Two 15-year-old schoolboys who are both ordinary and extraordin­ary hold the centre roles in this touching novel from the talented Gilly Macmillan. Abdi Mahad is a Somali refugee whose father can barely support his family driving a cab in Bristol, England.

Noah Sadler is the son of a highly regarded art photograph­er whose works include intimate pictures taken in ghastly Somali camps where Abdi’s family once lived. Abdi and Noah consider themselves best friends.

But it’s a friendship with a time limit; Noah suffers from terminal cancer. In the course of this simple and heartbreak­ing story, small pieces of tragedy enter into the plot before the fates of the two 15-yearolds are decided.

Fever By Deon Meyer Anansi, 538 pages, $22.95

The murder and sleuthing that qualify Fever as a crime novel take up comparativ­ely little space in this 538-page book. That’s because the novel is mostly busy with the serious business of recording the salvation of a corner of the world in a postapocal­yptic age.

The story begins from the premise that a fever has wiped out 95 per cent of the world’s population. In this mammoth void, an enterprisi­ng South African man named Willem Storm establishe­s a small community in his own country. All of this is presented at length by Deon Meyer, a writer who works on an epic scale, in episodes that offer a mix of the primitive and the gallantly enterprisi­ng.

Friends and Traitors By John Lawton Atlantic, 382 pages, $26

It was 1958 and Guy Burgess longed to go home to England. Seven years earlier, the rogue MI5 agent and English traitor defected to Russia. Now he ached for everything British, such as Ovaltine and HP Sauce. This is the eighth book in John Lawton’s intense but amusing series featuring the nervy Scotland Yard copper Freddie Troy. Troy has a history with Burgess. . In the new book, Burgess is the one we get a close look at when Troy is assigned to escort the traitor home — an adventure that turns a little bit screwball and more than a little bit treacherou­s.
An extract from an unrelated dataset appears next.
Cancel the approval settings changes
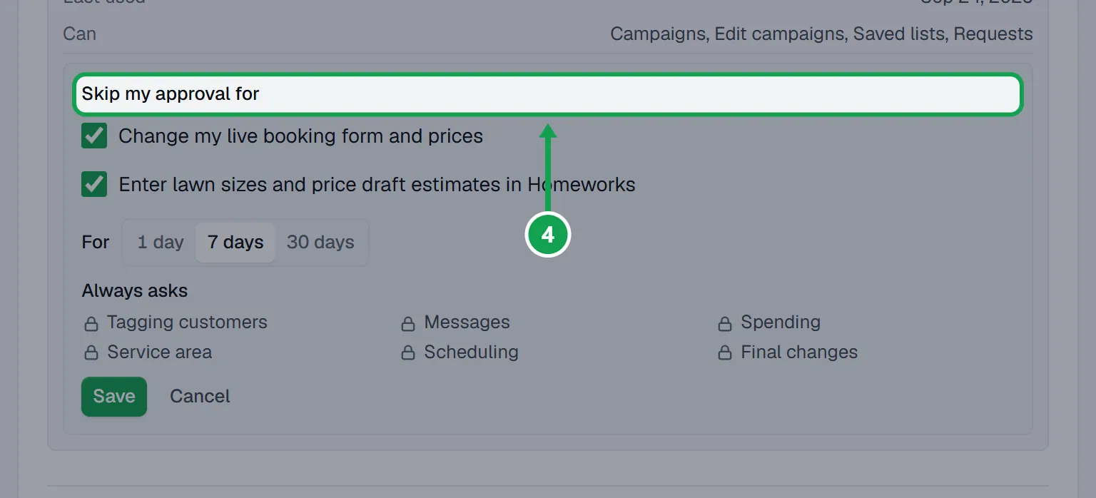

The Deep Dark Descending By Allen Eskens Seventh Street, 272 pages, $17

It looks certain that Max Rupert is going to shove the wrong guy through the hole he’s cutting in a frozen Minnesota lake. Rupert is a bright and determined Minneapoli­s homicide detective. His sleuthing in a case that goes back five years tells him that the man he intends to drown is a murderer. Why has Rupert appointed himself executione­r as well as sleuth? Because the victim in the murder was Rupert’s wife. Except this guy, as we readers know, isn’t the killer. Rupert needs to both deduce his wife’s real killer and find his own sense of honour before he drowns the wrong villain.